In recent years, researchers have developed a variety of new contraceptive options for women. From intrauterine devices to hormone injections, there are more ways for women to take birth control than ever. The search for male contraceptives, on the other hand, has been far more elusive.
Most male birth control options have been experimental, or invasive, or both.
Take Vasalgel, for example. This is a nonhormonal contraceptive that’s currently only available to men in Indiana through clinical trials. As its name suggests, Vasalgel is a polymer gel that is injected into the vas deferens to block the flow of sperm out of the testicles. It was based on a similar product which has been in clinical trials for more than 15 years. If men want to restore their fertility, a second injection is used to flush the gel out of the vas deferens.
A second, even more experimental option is Bimek SLV. This is a mechanical birth control switch invented by a carpenter in Germany. It’s surgically implanted behind the testicles, and acts as a temporary vasectomy that can be turned on and off. Flip the switch on, and a mechanism blocks the vans deferens, rendering the man temporarily infertile. Turn it off, and the flow of sperm is restored. It’s effective, but not exactly ideal. Plus, it’s not expected to be out of clinical trials until at least 2018.

» Extracted information
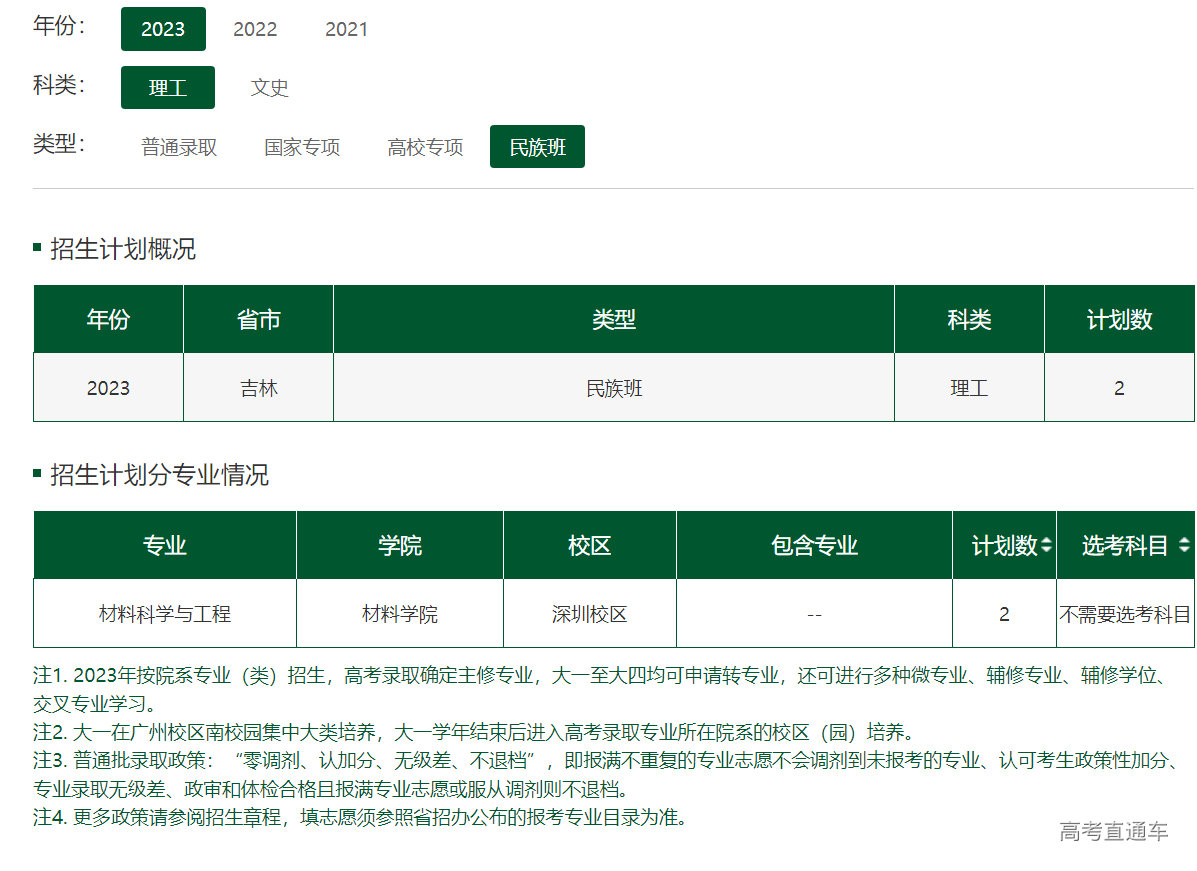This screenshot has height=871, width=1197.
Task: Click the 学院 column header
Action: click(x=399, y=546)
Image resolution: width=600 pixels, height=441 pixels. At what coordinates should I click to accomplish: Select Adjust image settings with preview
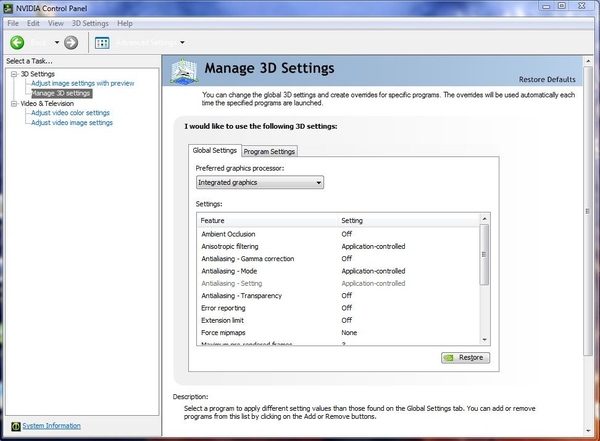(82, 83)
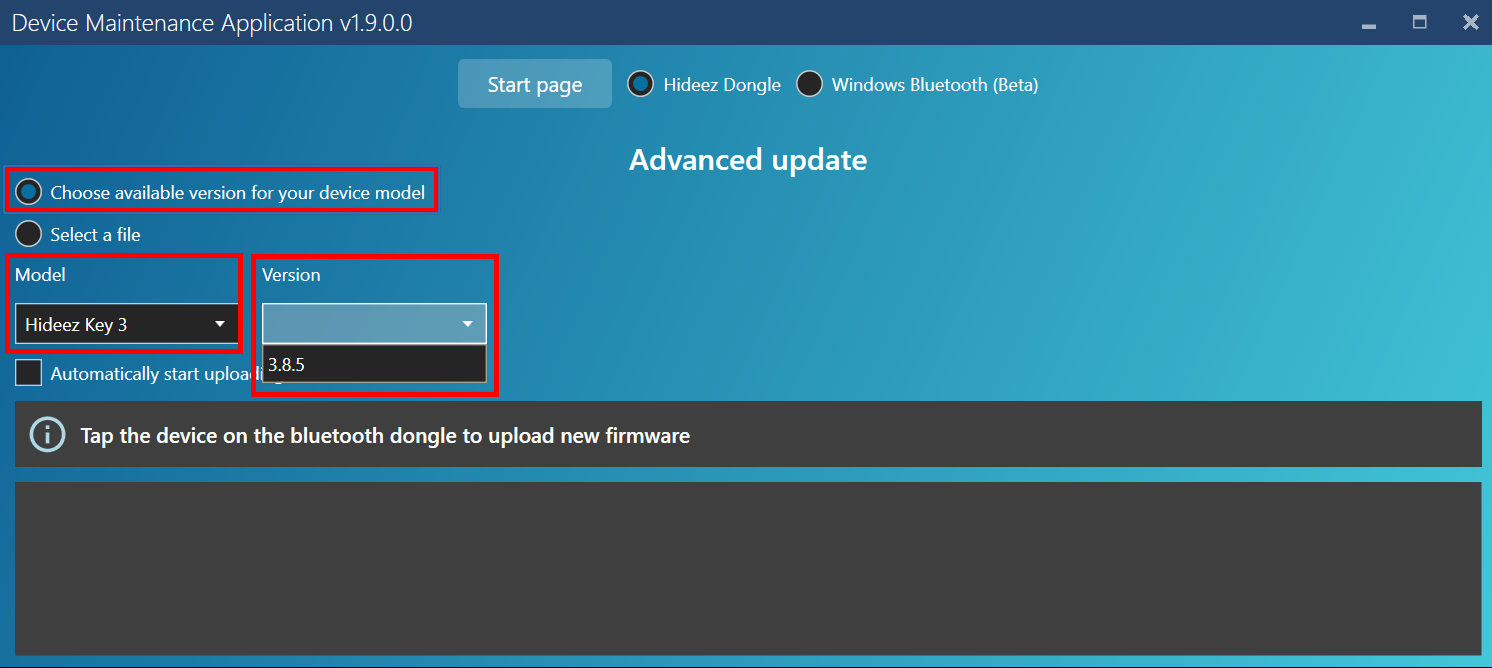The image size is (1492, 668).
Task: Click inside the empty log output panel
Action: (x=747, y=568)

» Work order A
From the passage on male birth control, repeat the text between "Most male birth" and "the vas deferens.", inclusive.
» Work order B
List every contraceptive option that the passage on male birth control mentions, for women and for men.
» Work order C
According to the passage on male birth control, who invented Bimek SLV?
The records are not needed for any of this.

» Written solution A
Most male birth control options have been experimental, or invasive, or both.
Take Vasalgel, for example. This is a nonhormonal contraceptive that’s currently only available to men in Indiana through clinical trials. As its name suggests, Vasalgel is a polymer gel that is injected into the vas deferens to block the flow of sperm out of the testicles. It was based on a similar product which has been in clinical trials for more than 15 years. If men want to restore their fertility, a second injection is used to flush the gel out of the vas deferens.

» Written solution B
Intrauterine devices
Hormone injections
Vasalgel
Bimek SLV

» Written solution C
A carpenter in Germany.